While the fight against and the opposition to the ‘Bengali’ block of Unicode continued, the committee on the implementation of the Bangla language on computer under the stewardship of the then head of the computer science and engineering department of the Bangladesh University of Engineering and Technology, given the task in April 1993, came up with the draft layout of the Bangla code page on June 30. The code page was called Bangla Standard Code for Information Interchange, or BSCII, in short. On the approval of the committee, the layout, along with a keyboard overlay, was sent to the Bangladesh Computer Council on July 13 and the council sent it to the Bangladesh Standards and Testing Institution on August 4. But the layout is heard of having been sent to the International Organisation for Standardisation for adoption on August 24, but it later failed to earn an approval of the Standards and Testing Institution. An acknowledgement of the receipt of the layout by the ISO on September 7 that year was also reported.

The 256-code table had ASCII characters in ASCII positions and Bangla characters in the higher ASCII block, the last 128 positions, with the table beginning with numerals in hex positions of 80–89, symbols in hex positions of 8A–8F, with only three occupied, canonical characters in hex positions of 90–C1, vowel markers in hex positions of C2–CF, with 10 occupied, consonants that could occur after another consonant in hex positions of D0–F2 for conjunct formation, and the hasanta, or invocaliser, in the hex position of F3, and hex positions of F4–FE left reserved for future use. The code page, with its inherent flaws, was better than what came up later in 1995. The main flaw of the code page was the repetition of consonants that could occur after another consonant having been given separate code points. This could have been solved with a marker instead, as has been done in Unicode.

The efforts stalled understandably in the face of opposition by vendors and traders of the time. The Bangladesh Computer Samity, the trade association of computer and accessories vendors that was founded in 1987, had already been there. Every vendor appears to have feared to lose their labour spent on the systems that they had so far devised or sold. The code page that was prepared also appears to have exposed the vendors and many of the technologists of the time to an uncharted area as most of them were comfortable with a font encoding that they could manipulate through a keyboard driver. Adherence to the code page could mean beginning anew, which they mostly shied away from.

While the first of the efforts lay with ISO, and, of course, without any chance for an official approval, the Standards and Testing Institution asked the Bangladesh Computer Council to work out a coded character set for Bangla again in December 1994. A new table came up in 1995, accepted on July 15, as a standard called BDS 1520:1995, which was, in fact, a repertoire of glyphs, set in a certain scheme, but not a set of characters, which a code page is.

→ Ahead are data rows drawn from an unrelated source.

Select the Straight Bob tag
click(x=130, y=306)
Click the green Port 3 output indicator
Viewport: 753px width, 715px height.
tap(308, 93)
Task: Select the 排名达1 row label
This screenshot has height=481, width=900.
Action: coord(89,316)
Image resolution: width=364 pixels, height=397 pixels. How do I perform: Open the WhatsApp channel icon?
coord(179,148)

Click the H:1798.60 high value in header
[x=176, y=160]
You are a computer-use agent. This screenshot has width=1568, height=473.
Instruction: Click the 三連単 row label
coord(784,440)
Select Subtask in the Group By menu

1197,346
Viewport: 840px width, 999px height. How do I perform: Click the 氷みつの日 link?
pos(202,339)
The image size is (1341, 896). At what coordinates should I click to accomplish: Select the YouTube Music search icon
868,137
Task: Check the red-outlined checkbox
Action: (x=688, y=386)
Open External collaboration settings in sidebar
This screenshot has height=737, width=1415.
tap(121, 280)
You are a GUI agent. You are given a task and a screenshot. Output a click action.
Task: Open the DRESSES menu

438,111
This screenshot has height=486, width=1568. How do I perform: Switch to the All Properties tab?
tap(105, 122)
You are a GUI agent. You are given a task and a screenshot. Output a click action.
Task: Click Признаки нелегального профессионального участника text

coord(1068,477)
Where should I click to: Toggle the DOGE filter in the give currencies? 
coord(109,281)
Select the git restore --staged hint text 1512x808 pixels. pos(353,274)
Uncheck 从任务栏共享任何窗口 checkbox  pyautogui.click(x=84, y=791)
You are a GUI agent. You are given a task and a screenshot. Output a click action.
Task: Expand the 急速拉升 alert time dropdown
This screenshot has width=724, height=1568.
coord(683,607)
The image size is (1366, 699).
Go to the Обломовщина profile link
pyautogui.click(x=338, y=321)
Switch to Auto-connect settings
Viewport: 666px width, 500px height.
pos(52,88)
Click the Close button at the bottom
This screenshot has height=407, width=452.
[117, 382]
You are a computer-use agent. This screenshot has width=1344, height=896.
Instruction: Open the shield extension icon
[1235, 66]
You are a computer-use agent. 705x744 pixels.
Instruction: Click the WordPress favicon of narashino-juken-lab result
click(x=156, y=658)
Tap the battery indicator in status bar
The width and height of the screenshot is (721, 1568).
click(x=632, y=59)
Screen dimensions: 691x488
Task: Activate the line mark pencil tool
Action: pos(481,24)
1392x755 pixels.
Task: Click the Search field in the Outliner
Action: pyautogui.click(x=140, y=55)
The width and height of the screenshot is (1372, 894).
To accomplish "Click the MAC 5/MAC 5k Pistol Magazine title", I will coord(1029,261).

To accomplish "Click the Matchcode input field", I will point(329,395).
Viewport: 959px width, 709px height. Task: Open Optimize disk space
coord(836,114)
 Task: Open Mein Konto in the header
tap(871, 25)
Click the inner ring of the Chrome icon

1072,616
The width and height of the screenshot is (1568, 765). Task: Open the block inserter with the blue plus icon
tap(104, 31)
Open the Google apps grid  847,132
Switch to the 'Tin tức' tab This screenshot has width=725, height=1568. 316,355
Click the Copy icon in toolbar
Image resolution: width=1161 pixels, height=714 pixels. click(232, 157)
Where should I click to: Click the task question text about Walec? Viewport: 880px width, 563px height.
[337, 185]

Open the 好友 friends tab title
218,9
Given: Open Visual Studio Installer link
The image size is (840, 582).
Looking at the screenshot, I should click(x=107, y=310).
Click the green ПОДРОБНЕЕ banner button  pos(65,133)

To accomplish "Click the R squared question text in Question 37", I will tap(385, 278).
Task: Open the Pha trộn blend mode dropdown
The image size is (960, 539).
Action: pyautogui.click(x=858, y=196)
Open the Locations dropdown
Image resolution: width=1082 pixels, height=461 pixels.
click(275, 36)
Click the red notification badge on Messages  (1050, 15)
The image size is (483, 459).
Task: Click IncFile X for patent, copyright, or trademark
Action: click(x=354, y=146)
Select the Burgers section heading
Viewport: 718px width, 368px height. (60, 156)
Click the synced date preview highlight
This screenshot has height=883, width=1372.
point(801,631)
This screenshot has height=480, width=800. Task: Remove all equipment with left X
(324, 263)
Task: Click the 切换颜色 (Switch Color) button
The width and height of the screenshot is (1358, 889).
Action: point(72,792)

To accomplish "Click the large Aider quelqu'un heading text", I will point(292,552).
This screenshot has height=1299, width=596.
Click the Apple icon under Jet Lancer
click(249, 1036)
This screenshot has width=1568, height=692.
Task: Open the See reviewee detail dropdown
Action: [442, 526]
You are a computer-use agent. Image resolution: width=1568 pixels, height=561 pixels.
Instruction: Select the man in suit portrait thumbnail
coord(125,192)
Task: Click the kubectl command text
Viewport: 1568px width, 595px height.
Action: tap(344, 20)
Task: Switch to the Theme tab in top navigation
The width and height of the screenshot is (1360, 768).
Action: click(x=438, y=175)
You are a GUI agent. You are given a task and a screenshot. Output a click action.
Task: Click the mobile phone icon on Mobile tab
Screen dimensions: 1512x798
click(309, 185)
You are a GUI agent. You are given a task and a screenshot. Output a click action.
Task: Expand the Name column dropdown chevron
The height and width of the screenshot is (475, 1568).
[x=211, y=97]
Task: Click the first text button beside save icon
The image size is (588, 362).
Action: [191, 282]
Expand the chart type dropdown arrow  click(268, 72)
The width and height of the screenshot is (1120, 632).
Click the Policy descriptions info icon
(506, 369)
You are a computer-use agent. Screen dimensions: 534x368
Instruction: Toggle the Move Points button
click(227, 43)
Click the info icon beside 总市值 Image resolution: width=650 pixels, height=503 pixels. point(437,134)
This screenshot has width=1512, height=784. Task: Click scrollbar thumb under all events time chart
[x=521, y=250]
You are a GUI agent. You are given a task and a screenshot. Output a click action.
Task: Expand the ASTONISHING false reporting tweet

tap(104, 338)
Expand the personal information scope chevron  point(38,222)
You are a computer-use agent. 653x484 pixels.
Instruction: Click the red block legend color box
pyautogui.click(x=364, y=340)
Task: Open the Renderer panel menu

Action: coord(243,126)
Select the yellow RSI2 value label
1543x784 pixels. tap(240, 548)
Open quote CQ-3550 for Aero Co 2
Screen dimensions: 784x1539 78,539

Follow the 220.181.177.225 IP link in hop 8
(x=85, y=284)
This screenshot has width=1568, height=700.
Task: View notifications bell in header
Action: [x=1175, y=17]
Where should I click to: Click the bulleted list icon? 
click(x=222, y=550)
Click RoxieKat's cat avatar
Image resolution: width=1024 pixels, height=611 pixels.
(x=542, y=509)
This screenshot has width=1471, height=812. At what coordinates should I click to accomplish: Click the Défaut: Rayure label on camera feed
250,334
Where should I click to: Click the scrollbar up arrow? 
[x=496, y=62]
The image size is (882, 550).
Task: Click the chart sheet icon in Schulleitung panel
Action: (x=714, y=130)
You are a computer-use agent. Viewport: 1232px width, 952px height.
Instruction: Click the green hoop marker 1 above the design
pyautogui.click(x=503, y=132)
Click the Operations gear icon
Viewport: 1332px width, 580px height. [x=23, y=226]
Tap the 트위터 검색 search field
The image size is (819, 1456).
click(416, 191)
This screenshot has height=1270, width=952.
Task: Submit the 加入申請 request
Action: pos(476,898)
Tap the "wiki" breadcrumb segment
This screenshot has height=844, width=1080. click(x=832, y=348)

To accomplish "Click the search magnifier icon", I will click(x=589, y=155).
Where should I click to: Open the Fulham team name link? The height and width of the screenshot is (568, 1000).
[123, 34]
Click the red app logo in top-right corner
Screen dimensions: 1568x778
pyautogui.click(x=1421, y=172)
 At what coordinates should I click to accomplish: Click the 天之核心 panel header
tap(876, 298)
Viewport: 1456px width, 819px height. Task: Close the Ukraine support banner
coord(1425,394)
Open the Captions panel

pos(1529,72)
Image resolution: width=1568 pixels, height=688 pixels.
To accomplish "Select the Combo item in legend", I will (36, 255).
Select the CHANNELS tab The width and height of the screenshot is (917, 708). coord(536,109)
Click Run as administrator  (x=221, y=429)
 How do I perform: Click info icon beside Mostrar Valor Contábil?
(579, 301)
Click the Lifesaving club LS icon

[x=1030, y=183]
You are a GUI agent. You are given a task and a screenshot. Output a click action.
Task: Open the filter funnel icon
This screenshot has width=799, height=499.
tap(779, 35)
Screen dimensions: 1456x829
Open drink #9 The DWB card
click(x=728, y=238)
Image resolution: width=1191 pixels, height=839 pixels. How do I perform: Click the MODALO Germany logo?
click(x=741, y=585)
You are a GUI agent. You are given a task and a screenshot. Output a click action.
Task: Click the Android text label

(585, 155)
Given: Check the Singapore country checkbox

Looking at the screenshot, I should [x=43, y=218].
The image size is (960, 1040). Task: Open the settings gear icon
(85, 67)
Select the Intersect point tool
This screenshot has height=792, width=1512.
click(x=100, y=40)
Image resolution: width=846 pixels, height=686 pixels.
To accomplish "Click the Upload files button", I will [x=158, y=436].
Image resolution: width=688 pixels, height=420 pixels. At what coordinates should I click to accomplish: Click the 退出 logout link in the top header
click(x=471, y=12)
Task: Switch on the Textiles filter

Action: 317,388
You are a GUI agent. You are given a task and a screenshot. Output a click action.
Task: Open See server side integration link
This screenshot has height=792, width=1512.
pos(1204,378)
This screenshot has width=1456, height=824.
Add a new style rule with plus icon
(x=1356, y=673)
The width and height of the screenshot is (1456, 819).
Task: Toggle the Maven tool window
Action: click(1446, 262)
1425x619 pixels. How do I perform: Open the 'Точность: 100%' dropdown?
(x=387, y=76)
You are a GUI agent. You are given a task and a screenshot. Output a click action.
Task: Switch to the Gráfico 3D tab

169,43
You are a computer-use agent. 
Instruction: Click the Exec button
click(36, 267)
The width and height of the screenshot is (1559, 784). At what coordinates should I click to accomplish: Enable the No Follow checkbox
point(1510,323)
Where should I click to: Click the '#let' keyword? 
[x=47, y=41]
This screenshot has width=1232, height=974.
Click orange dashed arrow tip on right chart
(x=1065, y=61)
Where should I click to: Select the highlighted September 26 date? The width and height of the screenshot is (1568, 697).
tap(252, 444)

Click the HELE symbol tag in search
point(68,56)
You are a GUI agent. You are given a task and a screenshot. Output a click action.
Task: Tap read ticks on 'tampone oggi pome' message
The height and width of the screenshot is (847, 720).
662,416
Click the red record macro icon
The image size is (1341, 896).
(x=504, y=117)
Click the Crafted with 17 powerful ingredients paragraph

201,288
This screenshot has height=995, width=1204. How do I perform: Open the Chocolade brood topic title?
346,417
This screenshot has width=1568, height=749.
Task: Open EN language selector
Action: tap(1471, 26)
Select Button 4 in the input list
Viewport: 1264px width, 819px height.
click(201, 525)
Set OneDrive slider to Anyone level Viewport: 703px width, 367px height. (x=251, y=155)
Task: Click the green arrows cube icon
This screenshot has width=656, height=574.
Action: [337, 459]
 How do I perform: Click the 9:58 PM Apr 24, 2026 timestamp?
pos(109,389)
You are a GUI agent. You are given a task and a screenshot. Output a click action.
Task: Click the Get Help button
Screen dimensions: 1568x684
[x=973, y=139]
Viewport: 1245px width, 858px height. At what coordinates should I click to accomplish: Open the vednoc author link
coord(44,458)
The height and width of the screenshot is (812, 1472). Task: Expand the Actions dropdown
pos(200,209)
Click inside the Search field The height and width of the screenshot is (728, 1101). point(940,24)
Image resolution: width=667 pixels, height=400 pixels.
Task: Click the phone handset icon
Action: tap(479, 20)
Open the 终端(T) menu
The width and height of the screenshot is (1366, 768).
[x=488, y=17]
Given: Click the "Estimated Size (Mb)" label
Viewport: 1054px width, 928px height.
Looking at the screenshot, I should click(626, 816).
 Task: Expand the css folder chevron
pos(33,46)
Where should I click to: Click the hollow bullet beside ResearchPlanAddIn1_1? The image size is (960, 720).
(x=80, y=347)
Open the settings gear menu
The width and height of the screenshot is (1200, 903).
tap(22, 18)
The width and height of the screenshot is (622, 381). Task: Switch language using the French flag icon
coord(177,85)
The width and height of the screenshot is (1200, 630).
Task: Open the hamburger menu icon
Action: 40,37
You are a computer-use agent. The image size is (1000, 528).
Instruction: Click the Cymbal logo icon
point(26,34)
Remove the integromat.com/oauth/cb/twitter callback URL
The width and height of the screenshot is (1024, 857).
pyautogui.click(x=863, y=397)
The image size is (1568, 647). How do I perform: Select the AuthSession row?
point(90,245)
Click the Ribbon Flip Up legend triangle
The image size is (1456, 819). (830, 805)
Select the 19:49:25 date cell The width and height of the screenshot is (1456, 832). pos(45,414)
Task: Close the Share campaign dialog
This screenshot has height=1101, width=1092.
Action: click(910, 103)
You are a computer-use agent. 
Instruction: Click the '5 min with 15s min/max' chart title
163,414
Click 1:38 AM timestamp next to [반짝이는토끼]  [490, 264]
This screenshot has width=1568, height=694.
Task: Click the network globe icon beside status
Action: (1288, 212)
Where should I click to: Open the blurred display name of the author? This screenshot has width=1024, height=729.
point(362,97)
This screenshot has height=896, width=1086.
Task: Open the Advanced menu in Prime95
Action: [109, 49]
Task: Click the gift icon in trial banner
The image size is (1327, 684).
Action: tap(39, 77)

This was a marked deviation from the idea of code page and a jump into font encoding that vendors of the time perhaps liked because it provided all that they needed out-of-the-box, the glyphs that can be employed to write Bangla text, and the table included several instances of a single character without having any different behaviour. The set that had 224 glyphs was hardly adhered to by most of the add-on vendors. The Standards and Testing Institution also sent the standard to a working group of the International Organisation for Standardisation in June 1997, requesting the ‘incorporation’ of the code table of BSD 1520:1995 ‘Bangla Coded Character Set’ into ISO/IEC 10646, which along with Unicode parallelly define the Universal Character Set.

The International Organisation for Standardisation in an internal document dated 1998-03-18 for internal discussion, which erroneously refer to ‘BDS’ as ‘BSD’, says, ‘The WG2 has made a thorough review of the code table in N1634 [the contribution from Bangladesh Standards and Testing Institution, dated 1997-06-29] and has compared it to the Bengali code table in ISO/IEC 10646 and has found that BSD 1520 is mappable to 10646 as it currently stands, that no change to 10646 is required and that with an adequate table-lookup it will be possible for data coded in BSD 1520 to be transformed into 10646.’ The document further says, ‘Almost all of the characters from the range are glyph representations of an underlying coding compatible with 10646 coding for this script. The character appears (because of the characters CA, and D0-D6) to be based on an Apple Macintosh implementation for Bengali.’ The document also contains a four-page list of glyphs or glyph groups, as contained in BDS 1520:1995, mapped onto ISO/IEC 10646. The document ends by saying, ‘If careful analysis of BSD 1520 shows that one or more characters cannot be mapped directly (or with reasonable, local, context analysis) to 10646, then those characters may be candidates to be added to the standard.’ A reading of the text suggests that a poor understanding of the Universal Character Set by at least the Bangladesh Standards and Testing Institution, and perhaps all the people involved in the process, has been adequately exposed.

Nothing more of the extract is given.